Piensa primero antes de hablar

Día 255
Eclesiastés 5:1-7
Lectura de Eclesiastés 2016
Dr. Luis Gómez Chávez

No sé si será por el tipo de temperamento que tiene la persona o su forma de ser,  o todos en un momento determinado  hablamos sin pensar.  Digo esto de los temperamentos porque el flemático y el melancólico  normalmente son pasivos para hablar, da la idea que toman tiempo para pensar antes de hablar.  Mientras que el sanguíneo y el colérico por ser temperamentos  fuertes de reacción rápida podría ser  que son los que no se toman tiempo para pensar antes de hablar.  Esta solo es un hipótesis, tendríamos que hacer una investigación de campo para confirmarla.   Pues es más fácil decir que todos los seres humanos  hablamos sin pensar movidos por un eventos, circunstancias  o situación que se esté experimentando.

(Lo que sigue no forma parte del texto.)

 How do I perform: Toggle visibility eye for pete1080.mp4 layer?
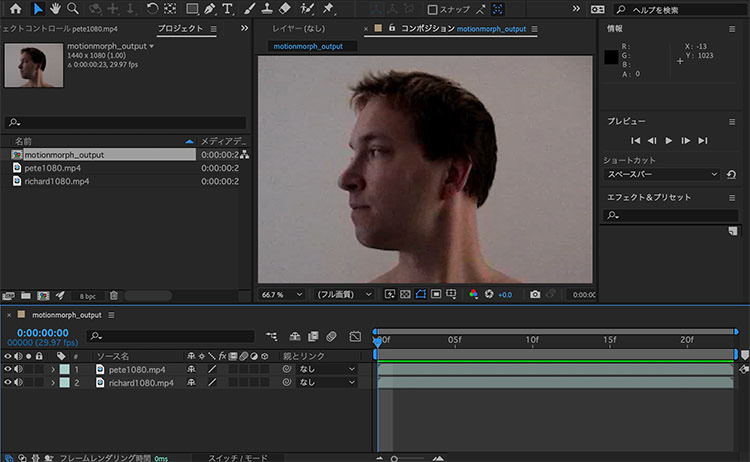click(9, 370)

Es interesante que Salomón para referirse a este tema lo haga en el contexto del templo o la casa de Dios.  Entonces tenemos que ubicarnos en el ambiente cultico de la casa de Dios.  Cuanto tu y yo venimos a la casa de Dios, cual debe ser nuestro proceder, especialmente con lo que hemos de decir delante de Dios.   El proverbista quiere establecer el propósito por el cual todo hijo de Dios debe tener al venir a la casa de Dios.   No olvide que en primera instancia se está refiriendo a los judíos que venían al tabernáculo, pero en segunda instancia se dirige a todos los que ya somos hijos de Dios, y que nos congregamos en la casa de Dios. ¿Cuál es el propósito por el cual nos congregamos?   El v. 1 dice: “acércate para oír a Dios y no tanto para ofrecer sacrificio”   Dios está interesado más en la persona que en la ofrenda, a no ser que la ofrenda sea tu vida misma.

Cuando venimos a la casa de Dios, ¿a qué venimos?  Lo ideal es que vengamos a adorar a Dios, a oír su Palabra, dejar que él nos hable y no tanto que nosotros le hablemos a él, pues en nuestras muchas palabras corremos el peligro de decir cosas que no son verdad, hacer promesas que no cumplimos, o a mostrar emociones superficiales, a mostrarnos lo que en realidad no somos.   Vuelva a leer el pasaje y descubra lo que Salomón quiere decir.  Primero, que Dios quiere mas nuestras vidas que lo que traemos como ofrenda.   Muchos judíos creían que con la ofrenda se resolvía todo, pero ellos no cambiaban de vida.   Es lo mismo que hace el católico, cumplen penitencias según ellos para cubrir sus pecados, pero siguen su mismo estilo de vida.

El v. 2 dice, no te apresures a hablar, tomate tu tiempo para meditar, reflexionar y analizar lo que vas a decir, lo cual debe estar de acuerdo con una forma de vida recta.  No hables mucho, habla poco, pero bien pensado, pues cuando se habla sin pensar se dicen cosas que no es verdad, hacemos promesas  que jamás cumplimos, y eso es pecado (v.3).  Es por eso que hace un llamado (v.3) que cuando prometemos algo a Dios, se las cumplamos.    Prometer sin cumplir es pecado.  Decir lo que no haremos es pecado.  Hablar sin pensar no es lo mejor, hablar mucho no es lo mejor, oír a Dios es lo mejor.  Esto es exactamente dice Santiago en el cap. 1:19, tardo para hablar y pronto para oír.    Así que, dediquemos más tiempo para escuchar la voz de Dios y hablemos solo lo que es bueno, beneficioso, agradable y edificante.